Prior to yesterday, I had unwittingly denied my sons a fundamental experience of boyhood. The barbershop.
They’ve had plenty of haircuts. Sadly, these haircuts were done in salons. You ask if there is a difference here and, in response, I ask you where you’ve been the last fifty years. You then ask if I answer all questions with another question to which I reply that is none of your business. Let’s get back on topic.
To go to a barbershop is a completely different experience than a salon. The reason my sons went to a salon was convenience. There wasn’t a barbershop that we knew of close to home. One day they really needed haircuts and we passed a salon near the house who advertised they cut children’s hair.
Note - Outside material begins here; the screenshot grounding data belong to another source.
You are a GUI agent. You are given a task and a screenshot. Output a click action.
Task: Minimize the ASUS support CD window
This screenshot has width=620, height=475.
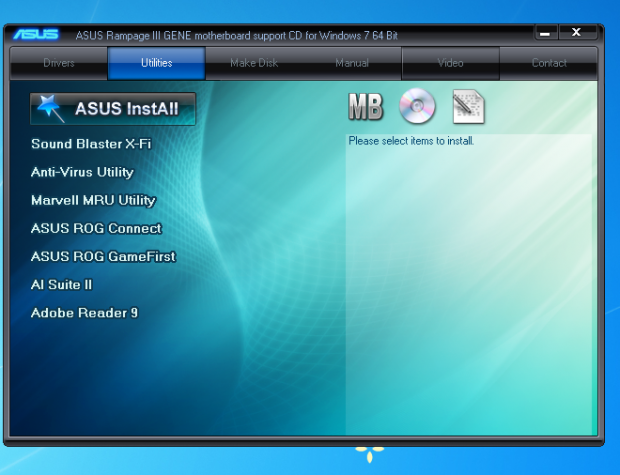pos(545,33)
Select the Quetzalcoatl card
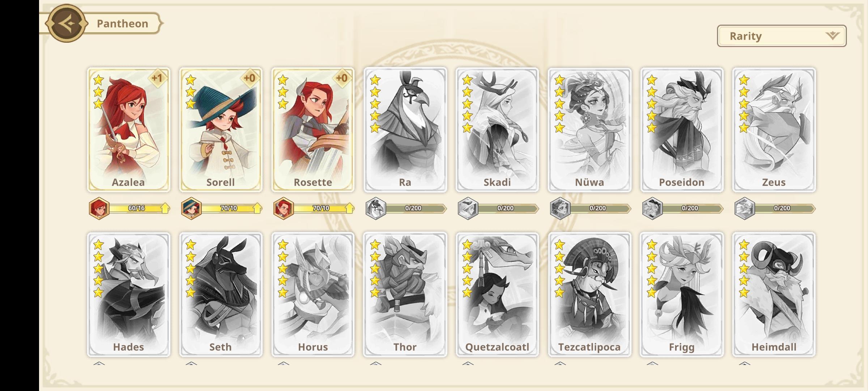Screen dimensions: 868x391 coord(497,294)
That was it. It became pattern. It became what we knew.
For some reason, most salons are closed on Mondays. My boys really needed haircuts, so we ended up discovering a barbershop in the neighborhood that we hadn’t noticed the first time around. It was open, we went in.
Immediately, I was met with the smell of shaving cream and talc. This took me back.
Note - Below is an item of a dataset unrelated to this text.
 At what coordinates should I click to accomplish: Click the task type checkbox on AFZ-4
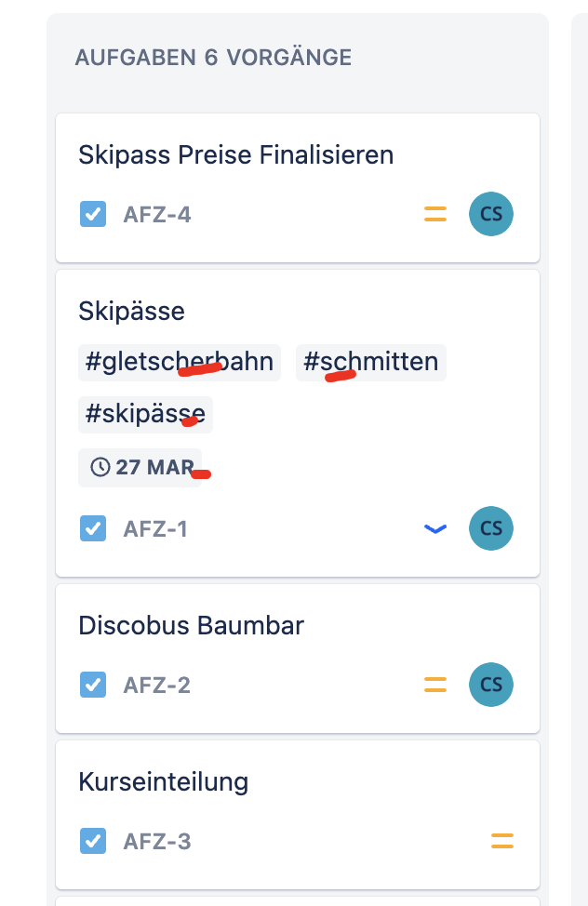click(93, 214)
This was certainly not the barbershop I went to as a kid. There were the old design, comfortable barber chairs, but they weren’t patched with duct tape. You could smell the clean, refreshing scents without any burnt coffee or cigarette smoke. The multiple flat screen TVs were in direct contrast to the old black and white monster I remember squinting to try and watch, my barber walking over to move the antenna around, swear and then punch it several times during each haircut. There was no table covered with old Playboy magazines to keep my sons away from. The tile floor looked clean. It did not seem that if the barber spilled a cup of coffee on it and wiped it up, a far truer representation of the original color of the linoleum which had been hidden under dirt for some twenty years would emerge. The furniture all matched and featured bare metal accents, rather than looking like it was picked up that day at a garage sale. Despite it lacking all these elements from my younger years, there was a definite manliness to the whole thing that was lacking in the salon.
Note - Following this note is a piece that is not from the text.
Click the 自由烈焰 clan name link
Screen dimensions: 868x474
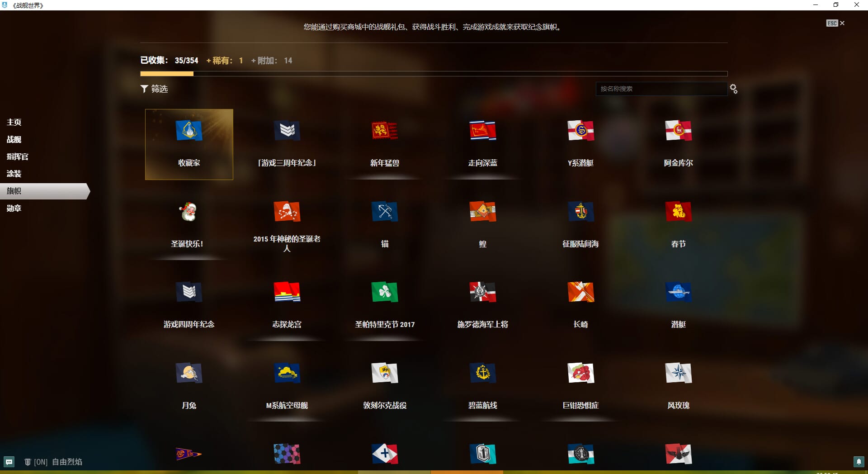67,462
We were greeted by the shop’s lone occupant who was standing near a barber chair, watching sports on one of the TVs. In a salon, you would have a designated receptionist to smile and take your name and assign you a stylist. This gentleman turned and did not smile nor did he seem particularly happy or upset to see us. He simply asked two things.
“Haircuts?” And then, “Who’s first?”
This was decidedly more friendly than the suspicious, silent stare I’d receive from my barber. The way he looked at you suggested he was worried you were going try and shoplift while you were there. What there was to take, I’m not sure. Maybe one of the combs from the jar of blue liquid. Maybe the week’s worth of hair clipping from all around my feet. Perhaps a portion of the aforementioned Playboy collection. Who knows?
While my boys took turns, the barber said almost nothing to them, just instructions on how to tilt their heads. There was no asking if they liked school, liked their teachers, liked Spongebob. There was no telling them how handsome they were going to look with their new haircuts. There were quick, surgical-like movements and accuracy and, despite the mop that existed prior to sitting in the chair, a close-cut, clean head of hair was on each boy as he descended from the chair, not more than ten minutes after having sat down. Then a little talc was put on a brush and the back of their necks were attended to in proper fashion. Furthermore, when going to the counter to pay, the prices were far more reasonable than at your average salon.
This was the way I liked my haircuts. There is no need for pleasantries. This is not a social call. Men don’t get their hair cut to have fun. This is business. A silent, stoic barber, to me, recognizes and respects efficiency and results in this process. You came in for a haircut and that’s what you’re going to get. It’s going to look good and it’s going to be over fast. You can watch the TV while you’re here, but when you’re done, get out so the next guy can get in and out just as fast as you did. Such is the code.
After walking out, I knew we would be coming back here for their haircuts from this point on.